[Entries on finding words and elements]
══════
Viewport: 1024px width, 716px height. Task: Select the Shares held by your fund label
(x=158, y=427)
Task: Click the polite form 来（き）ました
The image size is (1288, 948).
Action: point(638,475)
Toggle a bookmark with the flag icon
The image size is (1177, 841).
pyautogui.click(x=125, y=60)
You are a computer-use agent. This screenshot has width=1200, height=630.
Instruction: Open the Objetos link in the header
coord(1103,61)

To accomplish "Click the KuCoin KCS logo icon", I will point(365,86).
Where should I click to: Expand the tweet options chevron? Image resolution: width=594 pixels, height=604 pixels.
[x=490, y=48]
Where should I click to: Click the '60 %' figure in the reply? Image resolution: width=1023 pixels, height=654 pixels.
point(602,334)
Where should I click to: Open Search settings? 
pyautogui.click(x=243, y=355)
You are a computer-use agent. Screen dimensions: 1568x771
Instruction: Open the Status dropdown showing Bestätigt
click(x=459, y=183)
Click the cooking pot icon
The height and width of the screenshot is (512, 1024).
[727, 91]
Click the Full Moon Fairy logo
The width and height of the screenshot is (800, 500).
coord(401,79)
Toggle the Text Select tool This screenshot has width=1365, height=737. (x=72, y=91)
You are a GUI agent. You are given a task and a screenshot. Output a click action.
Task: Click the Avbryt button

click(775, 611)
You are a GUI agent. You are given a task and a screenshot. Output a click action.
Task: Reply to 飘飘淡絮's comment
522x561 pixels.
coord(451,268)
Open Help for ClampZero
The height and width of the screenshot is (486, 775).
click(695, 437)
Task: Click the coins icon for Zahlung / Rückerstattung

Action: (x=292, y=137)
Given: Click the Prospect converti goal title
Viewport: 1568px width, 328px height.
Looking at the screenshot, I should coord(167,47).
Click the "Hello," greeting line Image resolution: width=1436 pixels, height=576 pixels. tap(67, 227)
══════
[Exercise description] Rewrite the lines above as a numbered list, leaving out any blank lines.

[Written answer]
1. Viewport: 1024px width, 716px height. Task: Select the Shares held by your fund label
2. (x=158, y=427)
3. Task: Click the polite form 来（き）ました
4. The image size is (1288, 948).
5. Action: point(638,475)
6. Toggle a bookmark with the flag icon
7. The image size is (1177, 841).
8. pyautogui.click(x=125, y=60)
9. You are a computer-use agent. This screenshot has width=1200, height=630.
10. Instruction: Open the Objetos link in the header
11. coord(1103,61)
12. To accomplish "Click the KuCoin KCS logo icon", I will point(365,86).
13. Where should I click to: Expand the tweet options chevron? Image resolution: width=594 pixels, height=604 pixels.
14. [x=490, y=48]
15. Where should I click to: Click the '60 %' figure in the reply? Image resolution: width=1023 pixels, height=654 pixels.
16. point(602,334)
17. Where should I click to: Open Search settings? 
18. pyautogui.click(x=243, y=355)
19. You are a computer-use agent. Screen dimensions: 1568x771
20. Instruction: Open the Status dropdown showing Bestätigt
21. click(x=459, y=183)
22. Click the cooking pot icon
23. The height and width of the screenshot is (512, 1024).
24. [727, 91]
25. Click the Full Moon Fairy logo
26. The width and height of the screenshot is (800, 500).
27. coord(401,79)
28. Toggle the Text Select tool This screenshot has width=1365, height=737. (x=72, y=91)
29. You are a GUI agent. You are given a task and a screenshot. Output a click action.
30. Task: Click the Avbryt button
31. click(775, 611)
32. You are a GUI agent. You are given a task and a screenshot. Output a click action.
33. Task: Reply to 飘飘淡絮's comment
34. 522x561 pixels.
35. coord(451,268)
36. Open Help for ClampZero
37. The height and width of the screenshot is (486, 775).
38. click(695, 437)
39. Task: Click the coins icon for Zahlung / Rückerstattung
40. Action: (x=292, y=137)
41. Given: Click the Prospect converti goal title
42. Viewport: 1568px width, 328px height.
43. Looking at the screenshot, I should coord(167,47).
44. Click the "Hello," greeting line Image resolution: width=1436 pixels, height=576 pixels. tap(67, 227)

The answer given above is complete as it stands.